Biden also gave a lot of airtime to promoting his Build Back Better agenda. But one of the most powerful things we at Circular Philadelphia heard, as reported in Politico, was this line:
“Climate change is already ravaging the world,” he said. “It’s not a hypothetical threat. It’s destroying people’s lives and livelihoods, and doing it every single day.”
What was so striking about this line, aside from the obvious fact of acknowledging the climate crisis not as a hypothetical, was the focus on people’s livelihoods. While we may not be able to reverse climate change and return to a pre-industrial global ecosystem, what Biden is saying here is something we believe wholeheartedly at Circular Philadelphia. Too often, the message of sustainability is saddled with the weight of scarcity, as if the only way to stop climate change is for everyone to return to a pre-industrial life.
Few people want to give up 21st century comforts like indoor heating and modern transportation. But in Philadelphia, with its 24% poverty rate, telling those who are trying to escape poverty by starting a business or becoming a first-generation college student to limit themselves or go without is a non-starter.
What Biden is calling attention to is directly connected to the circular economy and most timely, to a recent paper on the Just Transition that Circular Philadelphia’s own Nic Esposito co-authored with Sylvie Gallier Howard of Equitable Cities Consulting (an organizational founding member of Circular Philadelphia). This paper was commissioned by the global climate organization C40, a network of the world’s megacities committed to addressing climate change, and released in the run up to COP26.

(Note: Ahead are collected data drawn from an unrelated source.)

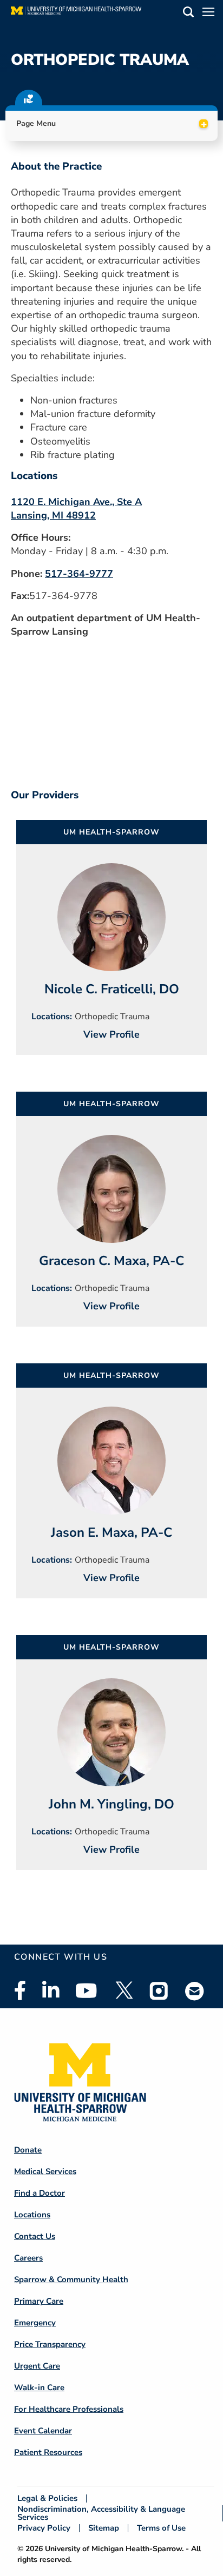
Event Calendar (43, 2430)
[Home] (76, 13)
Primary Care (38, 2301)
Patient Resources (48, 2452)
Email (195, 1991)
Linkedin (50, 1990)
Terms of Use (161, 2528)
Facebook (20, 1990)
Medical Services (45, 2171)
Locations (32, 2214)
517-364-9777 (79, 573)
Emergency (35, 2322)
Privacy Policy (43, 2528)
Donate (28, 2149)
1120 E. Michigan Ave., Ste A (76, 501)
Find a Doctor (39, 2193)
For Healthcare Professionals (68, 2409)
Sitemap (103, 2528)
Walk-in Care (39, 2387)
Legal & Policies (47, 2498)
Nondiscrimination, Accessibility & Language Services (101, 2513)
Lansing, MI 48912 (53, 515)
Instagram (159, 1990)
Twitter (123, 1990)
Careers (28, 2257)
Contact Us (34, 2236)
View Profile (111, 1034)
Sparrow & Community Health (71, 2279)
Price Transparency (50, 2344)
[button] (188, 13)
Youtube (86, 1990)
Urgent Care (37, 2365)
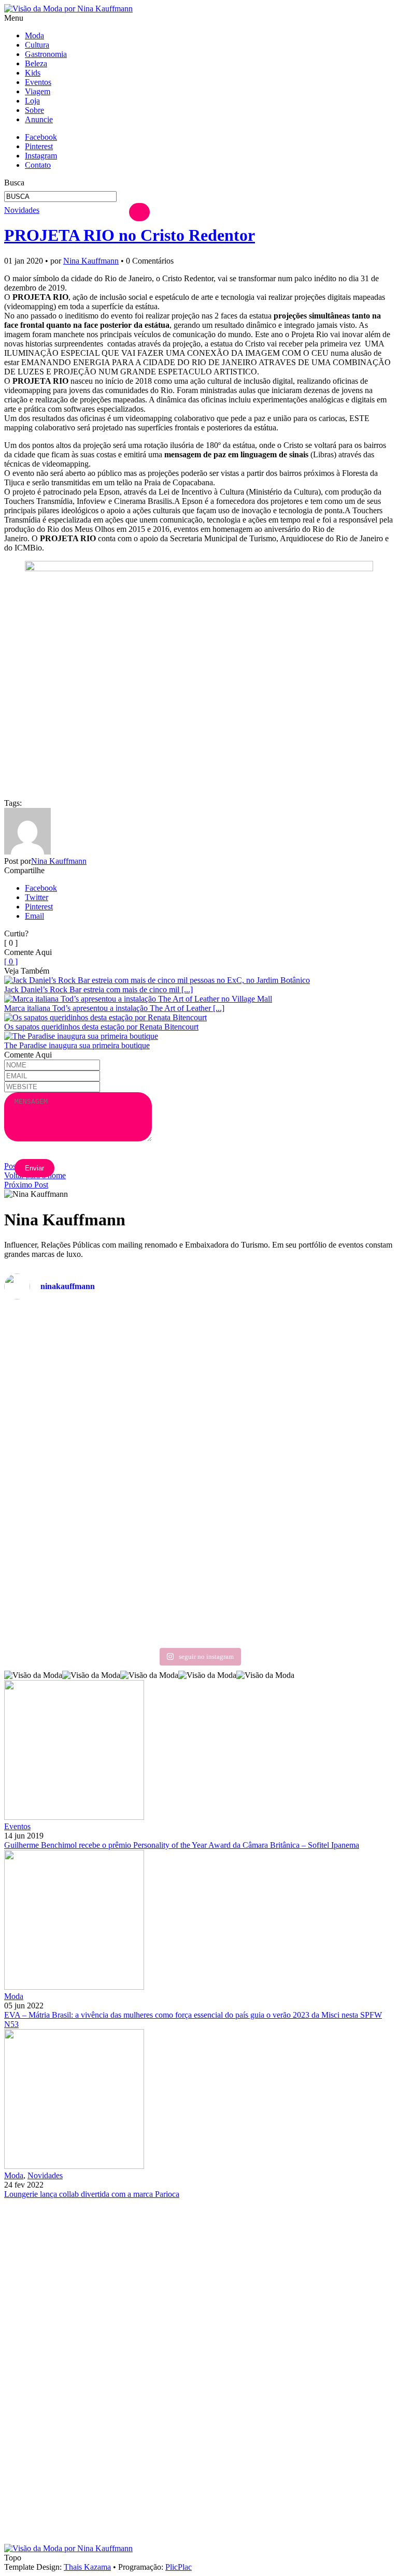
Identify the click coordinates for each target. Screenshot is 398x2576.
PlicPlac (178, 2567)
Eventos (38, 82)
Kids (32, 72)
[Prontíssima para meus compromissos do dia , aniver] (298, 1335)
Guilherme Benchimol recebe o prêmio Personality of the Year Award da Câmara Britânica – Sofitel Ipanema (181, 1845)
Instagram (41, 155)
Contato (38, 165)
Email (34, 915)
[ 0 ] (11, 961)
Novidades (21, 210)
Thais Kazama (87, 2567)
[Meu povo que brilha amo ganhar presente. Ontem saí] (100, 1537)
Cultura (37, 44)
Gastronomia (46, 54)
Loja (32, 100)
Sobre (34, 110)
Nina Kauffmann (91, 260)
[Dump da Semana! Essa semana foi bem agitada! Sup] (100, 1461)
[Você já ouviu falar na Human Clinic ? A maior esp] (298, 1443)
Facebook (41, 137)
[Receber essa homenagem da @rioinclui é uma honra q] (100, 1363)
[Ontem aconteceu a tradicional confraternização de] (298, 1574)
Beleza (36, 63)
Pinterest (39, 146)
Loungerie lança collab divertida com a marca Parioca (91, 2194)
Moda (34, 35)
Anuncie (39, 119)
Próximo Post (26, 1184)
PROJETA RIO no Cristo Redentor (129, 235)
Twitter (36, 897)
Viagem (37, 91)
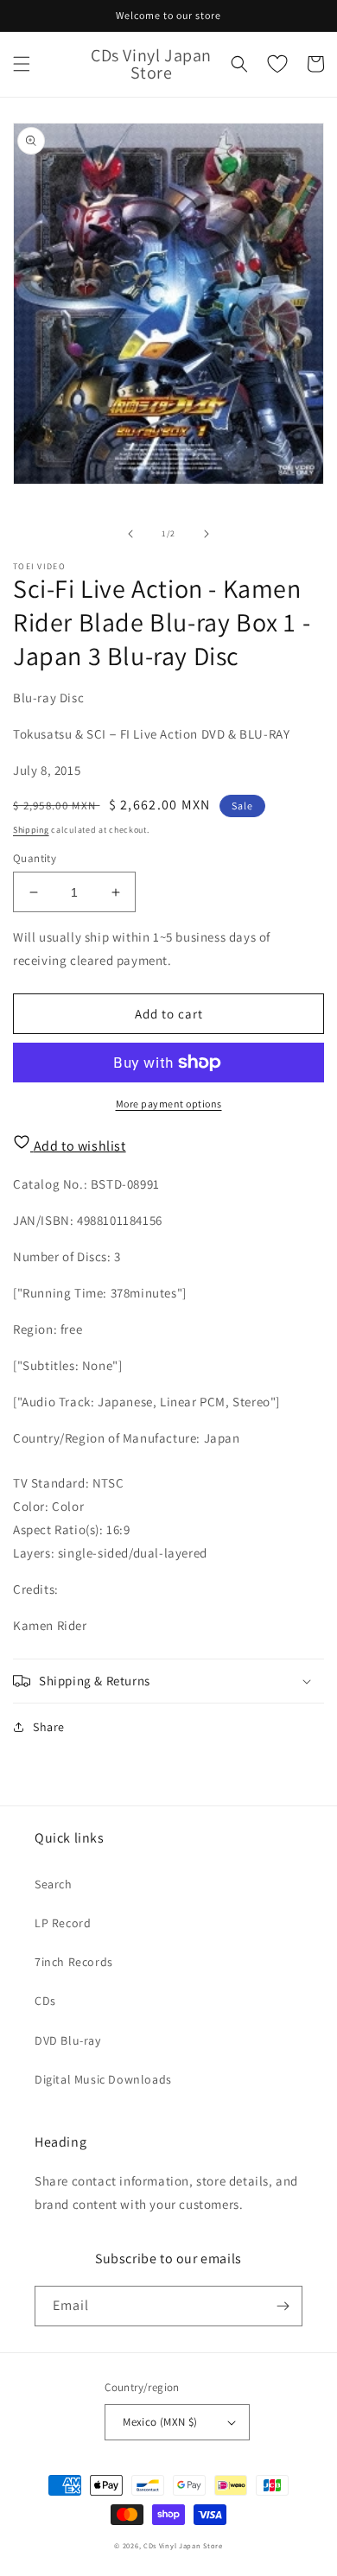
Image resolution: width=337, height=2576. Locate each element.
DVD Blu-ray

The concept of the just transition has its origins in the labor movement. As major polluting industries like coal fired power plants and combustion engine automobiles are phased out for more sustainable options like renewable energy and electric cars, labor union leaders teamed up with the sustainability movement to demand that these transitions also plan for the needs of workers, such as re-training programs and ensured liveable wages in these emerging sustainable industries.
But as both C40 and Biden’s Build Back Better agenda acknowledge, the just transition is not just about worker reskilling and ensuring liveable wages, although those needs are still a major part. For a just transition to be successful, we must rethink the entire economy from how we take care of and educate our children, to how we access healthcare, to how we can equitably share and reuse the finite resources on this planet so that everyone can live a thriving existence where they meet their full potential.

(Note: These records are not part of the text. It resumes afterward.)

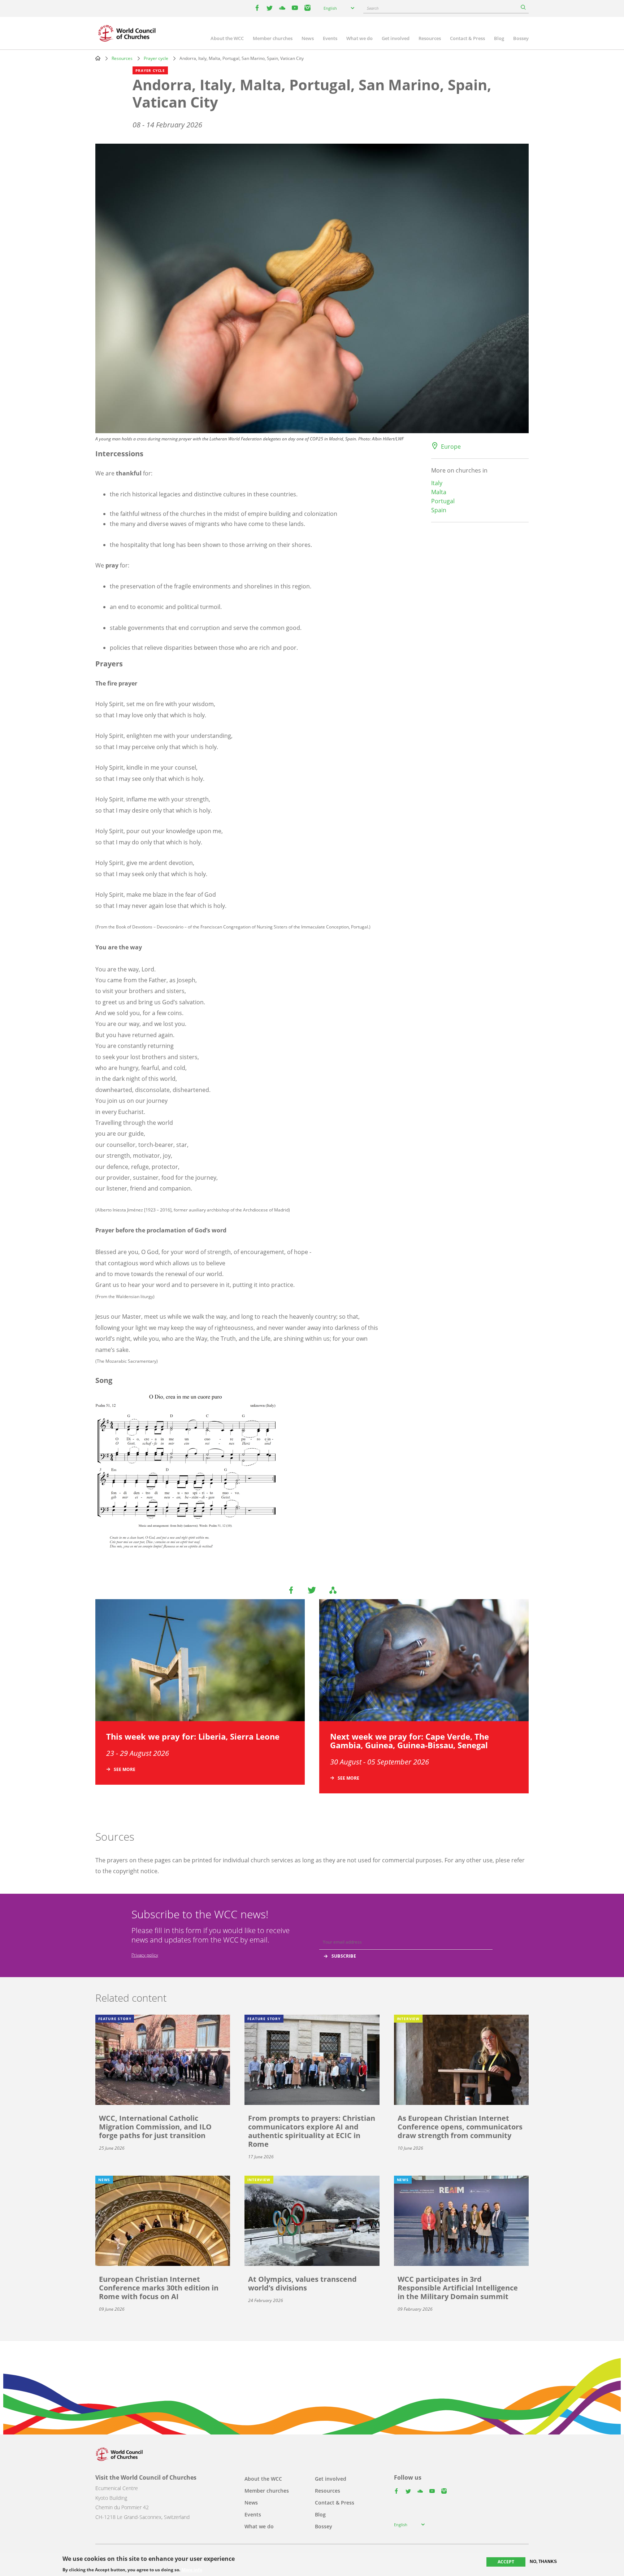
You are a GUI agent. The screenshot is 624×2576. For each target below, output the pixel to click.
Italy (436, 483)
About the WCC (227, 38)
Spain (438, 510)
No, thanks (543, 2561)
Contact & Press (467, 38)
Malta (438, 492)
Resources (430, 38)
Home (97, 58)
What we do (359, 38)
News (308, 38)
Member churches (272, 38)
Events (330, 38)
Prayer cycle (156, 58)
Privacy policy (144, 1955)
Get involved (396, 38)
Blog (499, 38)
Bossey (521, 38)
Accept (506, 2562)
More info (192, 2569)
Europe (451, 447)
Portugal (443, 501)
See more (124, 1769)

Equitable Cities has an in-depth blog on their website with a deeper synopsis of the paper, so please check it out. And please also check out the C40 Knowledge base that houses the US Just Transition paper as well as papers from South Africa and Europe.
For this post, Circular Philadelphia wanted to endorse that a just transition needs a circular economy. The common theme throughout these papers is that the industrial economy of the 20th century could be summed up in one word–extractive. It extracted resources out of our earth at an unsustainable pace. It extracted wealth out of our communities through multinational corporate fueled consumption. And it extracted the potential out of our labor force by buying their labor without an adequate return on investment for the workers or their families.
Just like it’s not worth being rich on this planet if we destroy it, we also can’t accept a trade-off of saving the planet while maintaining the level of inequity we see both globally and within our own communities. It’s time for economies around the world to stop extracting from our planet and people and instead start using the concept of circularity to start putting potential back into the earth and our communities.
And who knows? We may even be able to shut down the landfills and incinerators while we do it and use a just transition to put people to work in industries that are a better deal for everyone.